Taco Bell, founded by Glen Bell in 1962, made its name introducing Americans to quasi-Mexican fare, such as the Bell Beefer and Enchirito. The Gordita came along in 1998, begetting the Chalupa shortly after that. The Quesalupa -- a quesadilla-Chalupa mashup -- is the latest generation born in the test kitchen.

Quesalupa Debut

The Quesalupa rolled out with accompanying fanfare on Feb. 8 after a 36-store test in Toledo, Ohio. The company said it persuaded Americans to order 71,000 of the $2.99 tacos with cheese-filled shells without even disclosing what they were -- they called it a “blind preorder.” The advertising campaign was Taco Bell’s most expensive ever, and it included a 30-second TV spot that ran during the Feb. 7 Super Bowl, claiming the Quesalupa would be bigger than man-buns, drones, aliens and James Harden’s beard, among other things.
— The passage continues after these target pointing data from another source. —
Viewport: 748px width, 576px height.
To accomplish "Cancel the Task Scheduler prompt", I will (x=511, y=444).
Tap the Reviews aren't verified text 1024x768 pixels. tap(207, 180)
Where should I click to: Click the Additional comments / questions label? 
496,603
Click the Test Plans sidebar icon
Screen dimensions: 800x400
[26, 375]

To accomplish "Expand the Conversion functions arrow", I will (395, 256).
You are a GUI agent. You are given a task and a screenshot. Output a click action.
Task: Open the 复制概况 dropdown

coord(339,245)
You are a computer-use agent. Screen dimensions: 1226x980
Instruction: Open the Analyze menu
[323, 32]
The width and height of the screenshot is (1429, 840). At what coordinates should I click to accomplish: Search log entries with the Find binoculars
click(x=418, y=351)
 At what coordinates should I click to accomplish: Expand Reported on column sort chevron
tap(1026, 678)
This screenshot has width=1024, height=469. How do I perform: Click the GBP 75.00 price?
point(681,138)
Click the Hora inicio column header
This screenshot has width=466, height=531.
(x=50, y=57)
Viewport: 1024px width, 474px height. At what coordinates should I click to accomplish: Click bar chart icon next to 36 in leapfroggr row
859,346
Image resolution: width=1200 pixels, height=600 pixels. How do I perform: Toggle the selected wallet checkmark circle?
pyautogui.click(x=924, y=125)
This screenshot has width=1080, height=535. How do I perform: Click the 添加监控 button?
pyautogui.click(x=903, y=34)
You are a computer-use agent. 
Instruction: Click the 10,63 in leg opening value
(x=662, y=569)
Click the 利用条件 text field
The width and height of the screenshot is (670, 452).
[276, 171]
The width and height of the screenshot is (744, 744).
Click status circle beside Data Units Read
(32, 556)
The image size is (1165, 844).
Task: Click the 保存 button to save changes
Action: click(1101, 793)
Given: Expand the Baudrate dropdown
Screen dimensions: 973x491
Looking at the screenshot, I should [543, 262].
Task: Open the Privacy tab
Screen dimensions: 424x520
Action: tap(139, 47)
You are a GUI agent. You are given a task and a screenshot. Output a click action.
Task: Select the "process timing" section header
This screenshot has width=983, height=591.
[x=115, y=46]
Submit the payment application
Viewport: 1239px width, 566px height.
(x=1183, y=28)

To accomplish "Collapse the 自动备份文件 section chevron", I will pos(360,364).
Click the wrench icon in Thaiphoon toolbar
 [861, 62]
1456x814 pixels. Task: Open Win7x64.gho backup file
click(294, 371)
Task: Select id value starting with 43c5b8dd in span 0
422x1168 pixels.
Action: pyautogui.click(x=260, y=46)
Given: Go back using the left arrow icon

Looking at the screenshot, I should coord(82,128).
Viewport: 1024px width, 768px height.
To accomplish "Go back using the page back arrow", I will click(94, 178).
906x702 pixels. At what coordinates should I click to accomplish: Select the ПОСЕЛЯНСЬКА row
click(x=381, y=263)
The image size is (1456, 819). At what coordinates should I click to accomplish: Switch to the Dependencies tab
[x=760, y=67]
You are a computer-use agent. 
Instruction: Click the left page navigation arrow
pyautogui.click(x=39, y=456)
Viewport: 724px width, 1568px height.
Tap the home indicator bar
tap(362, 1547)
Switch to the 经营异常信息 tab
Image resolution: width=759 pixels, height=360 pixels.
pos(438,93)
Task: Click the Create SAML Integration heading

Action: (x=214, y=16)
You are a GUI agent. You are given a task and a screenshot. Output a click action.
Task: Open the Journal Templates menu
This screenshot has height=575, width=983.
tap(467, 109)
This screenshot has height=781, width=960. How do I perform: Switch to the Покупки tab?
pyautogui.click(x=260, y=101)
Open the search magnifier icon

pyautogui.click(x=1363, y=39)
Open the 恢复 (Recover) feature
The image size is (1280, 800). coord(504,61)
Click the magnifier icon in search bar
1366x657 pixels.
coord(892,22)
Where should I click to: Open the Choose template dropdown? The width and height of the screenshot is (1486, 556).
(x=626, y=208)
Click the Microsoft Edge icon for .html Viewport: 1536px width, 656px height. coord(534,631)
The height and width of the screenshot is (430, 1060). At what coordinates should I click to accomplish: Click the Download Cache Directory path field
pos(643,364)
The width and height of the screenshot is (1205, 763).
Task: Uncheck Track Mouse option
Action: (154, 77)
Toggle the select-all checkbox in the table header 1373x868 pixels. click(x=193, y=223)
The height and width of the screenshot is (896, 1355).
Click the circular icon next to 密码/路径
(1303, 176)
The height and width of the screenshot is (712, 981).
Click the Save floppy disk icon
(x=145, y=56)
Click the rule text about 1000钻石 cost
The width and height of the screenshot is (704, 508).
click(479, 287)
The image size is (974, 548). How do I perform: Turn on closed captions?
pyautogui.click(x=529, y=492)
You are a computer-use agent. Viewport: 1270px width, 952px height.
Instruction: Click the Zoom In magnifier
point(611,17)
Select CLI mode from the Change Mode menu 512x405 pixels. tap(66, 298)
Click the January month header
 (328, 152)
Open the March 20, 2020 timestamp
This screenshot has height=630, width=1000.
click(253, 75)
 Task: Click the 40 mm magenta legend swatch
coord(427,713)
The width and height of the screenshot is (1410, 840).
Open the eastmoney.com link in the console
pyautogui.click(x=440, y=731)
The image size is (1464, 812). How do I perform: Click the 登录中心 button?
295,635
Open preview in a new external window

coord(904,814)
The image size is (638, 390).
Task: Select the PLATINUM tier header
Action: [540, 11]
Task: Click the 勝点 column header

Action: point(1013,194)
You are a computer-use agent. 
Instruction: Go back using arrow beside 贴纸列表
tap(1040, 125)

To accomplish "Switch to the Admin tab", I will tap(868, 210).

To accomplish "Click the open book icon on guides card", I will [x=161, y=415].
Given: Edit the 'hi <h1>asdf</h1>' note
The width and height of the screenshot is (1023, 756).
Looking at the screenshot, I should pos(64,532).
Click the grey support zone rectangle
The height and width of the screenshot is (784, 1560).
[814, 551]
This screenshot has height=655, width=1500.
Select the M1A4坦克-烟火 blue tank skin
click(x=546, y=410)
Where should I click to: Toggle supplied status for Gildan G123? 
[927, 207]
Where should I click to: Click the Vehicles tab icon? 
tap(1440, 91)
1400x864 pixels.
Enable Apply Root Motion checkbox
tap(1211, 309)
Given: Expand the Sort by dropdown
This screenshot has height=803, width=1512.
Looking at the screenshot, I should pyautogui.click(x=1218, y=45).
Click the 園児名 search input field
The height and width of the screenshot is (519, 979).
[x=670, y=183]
The commercial, airing during the priciest TV time of the year, cost an estimated $5 million just to broadcast, according to Andrew Alvarez, an analyst at research firm IBISWorld. The star of the ad was The Cheese Pull.

Getting The Pull exactly right isn’t easy. If the shell isn’t fried the proper 90 seconds or if it sits for more than 15 minutes after cooking, the cheese hardens and won’t be melty enough for a proper stringy bridge between separated pieces. The item was at least partly inspired by stuffed-crust pizzas. Matthews said Taco Bell aims to take advantage of Americans’ expanding love affair with cheese.

“People stopped seeing cheese as an ingredient -- cheese really became the center of the plate and a big deal,” Matthews said.

Americans ate about 34.2 pounds per person in 2014, 9.4 percent more than a decade earlier, according to U.S. Department of Agriculture data.


Quesalupa calorie counts: chicken and steak, 440; beef, 460; breakfast sausage, 590.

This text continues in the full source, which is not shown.